Le spécialiste du calambour ne tarde pas à sévir. Bon, forcement Hyères, c’est plus facile à placer que les autres dates de sa tournée ( bon courage pour les jeux de mots avec Erbalunga ou Dunkerque…) Et quand il ne chambre pas ses musiciens, Thomas fait mumuse avec sa petite caméra dont l’image est projetée sur une toile derrière les musiciens. C’est tout simple, mais finalement très réussi. Il arrive à réaliser de petits clips en direct avec un certain talent.
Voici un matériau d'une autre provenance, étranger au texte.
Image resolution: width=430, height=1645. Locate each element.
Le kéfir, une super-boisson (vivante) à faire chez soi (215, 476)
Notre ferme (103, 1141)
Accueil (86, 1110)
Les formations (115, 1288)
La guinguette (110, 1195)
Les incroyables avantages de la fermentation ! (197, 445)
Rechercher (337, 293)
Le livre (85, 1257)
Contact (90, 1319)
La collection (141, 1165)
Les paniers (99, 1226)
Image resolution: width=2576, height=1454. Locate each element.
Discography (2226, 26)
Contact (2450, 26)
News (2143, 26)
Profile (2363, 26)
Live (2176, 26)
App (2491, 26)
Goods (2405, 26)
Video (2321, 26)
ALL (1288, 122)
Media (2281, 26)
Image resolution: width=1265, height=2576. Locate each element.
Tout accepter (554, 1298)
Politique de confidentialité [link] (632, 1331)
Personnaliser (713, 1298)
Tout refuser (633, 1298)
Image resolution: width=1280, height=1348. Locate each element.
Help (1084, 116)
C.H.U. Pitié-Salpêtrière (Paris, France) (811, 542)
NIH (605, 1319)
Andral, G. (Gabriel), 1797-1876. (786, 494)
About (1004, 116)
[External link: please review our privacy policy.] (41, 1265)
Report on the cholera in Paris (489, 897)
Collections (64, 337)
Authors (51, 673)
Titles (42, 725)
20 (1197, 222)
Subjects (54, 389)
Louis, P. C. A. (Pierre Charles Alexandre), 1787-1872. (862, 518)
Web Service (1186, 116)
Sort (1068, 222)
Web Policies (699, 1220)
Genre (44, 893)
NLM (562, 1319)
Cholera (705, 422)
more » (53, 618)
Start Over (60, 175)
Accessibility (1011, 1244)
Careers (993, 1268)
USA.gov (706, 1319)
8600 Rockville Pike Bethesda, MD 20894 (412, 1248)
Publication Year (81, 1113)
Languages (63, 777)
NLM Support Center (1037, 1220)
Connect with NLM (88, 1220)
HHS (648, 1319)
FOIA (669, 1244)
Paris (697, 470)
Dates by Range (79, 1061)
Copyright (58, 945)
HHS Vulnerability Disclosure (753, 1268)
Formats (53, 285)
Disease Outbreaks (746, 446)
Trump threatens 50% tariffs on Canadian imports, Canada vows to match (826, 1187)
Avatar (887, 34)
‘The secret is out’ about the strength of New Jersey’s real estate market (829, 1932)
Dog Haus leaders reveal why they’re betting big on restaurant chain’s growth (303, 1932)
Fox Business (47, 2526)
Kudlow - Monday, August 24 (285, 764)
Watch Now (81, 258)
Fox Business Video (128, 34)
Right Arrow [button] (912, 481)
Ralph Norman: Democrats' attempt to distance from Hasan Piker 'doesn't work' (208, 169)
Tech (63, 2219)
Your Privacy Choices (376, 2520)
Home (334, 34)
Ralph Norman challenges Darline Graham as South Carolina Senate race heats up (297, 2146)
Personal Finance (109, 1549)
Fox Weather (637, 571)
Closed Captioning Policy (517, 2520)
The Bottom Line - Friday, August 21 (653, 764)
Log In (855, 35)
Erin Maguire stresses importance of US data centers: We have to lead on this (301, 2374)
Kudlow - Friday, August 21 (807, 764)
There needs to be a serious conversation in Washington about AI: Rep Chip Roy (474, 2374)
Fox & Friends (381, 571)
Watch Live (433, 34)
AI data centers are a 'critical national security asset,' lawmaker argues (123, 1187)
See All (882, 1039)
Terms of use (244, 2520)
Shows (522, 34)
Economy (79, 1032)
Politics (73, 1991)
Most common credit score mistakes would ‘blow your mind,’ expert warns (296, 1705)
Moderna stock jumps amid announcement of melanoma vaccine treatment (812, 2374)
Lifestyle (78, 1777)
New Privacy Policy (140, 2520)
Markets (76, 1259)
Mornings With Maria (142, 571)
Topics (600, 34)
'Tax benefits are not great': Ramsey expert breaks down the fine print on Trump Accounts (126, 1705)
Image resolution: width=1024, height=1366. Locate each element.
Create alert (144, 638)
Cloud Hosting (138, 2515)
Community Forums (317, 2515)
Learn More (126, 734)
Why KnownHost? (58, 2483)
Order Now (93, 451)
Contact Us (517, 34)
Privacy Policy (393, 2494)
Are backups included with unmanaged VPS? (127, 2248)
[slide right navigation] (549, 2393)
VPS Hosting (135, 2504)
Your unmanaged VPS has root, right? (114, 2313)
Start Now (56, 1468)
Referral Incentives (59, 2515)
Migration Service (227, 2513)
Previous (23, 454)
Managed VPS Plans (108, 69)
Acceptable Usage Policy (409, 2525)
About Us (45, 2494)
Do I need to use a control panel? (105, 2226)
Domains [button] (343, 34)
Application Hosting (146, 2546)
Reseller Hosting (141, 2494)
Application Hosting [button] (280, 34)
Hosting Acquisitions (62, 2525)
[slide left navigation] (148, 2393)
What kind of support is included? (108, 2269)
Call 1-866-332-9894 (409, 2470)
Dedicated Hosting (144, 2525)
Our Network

Sinon, Thomas Dutronc fait aussi de la musique. Et là encore, il se débrouille pas mal le fiston. On y retrouve bien sûr les créations issues de son album mais aussi quelques belles reprises inattendues… dans son pot "pourri" comme il le définit, on y trouve pêle-mêle : un Billie Jean à la sauce manouche, de la compagnie créole avec "C’est bon pour le moral", et comme par hasard… Alexandrie Alexandra. Quand on disait qu’il y avait du Claude François dans les veines, ça y est, il vient de le faire son coming out.
Plus sérieusement, Thomas Dutronc est aussi très à l’aise à la guitare. S’il a un certain don pour faire le pitre, il en a aussi celui de la gratte, à l’image de son hommage à Django Reinhardt. Génétique ou pas, Thomas Dutronc a une nouvelle fois fait preuve de son talent, et forcement le public en redemande.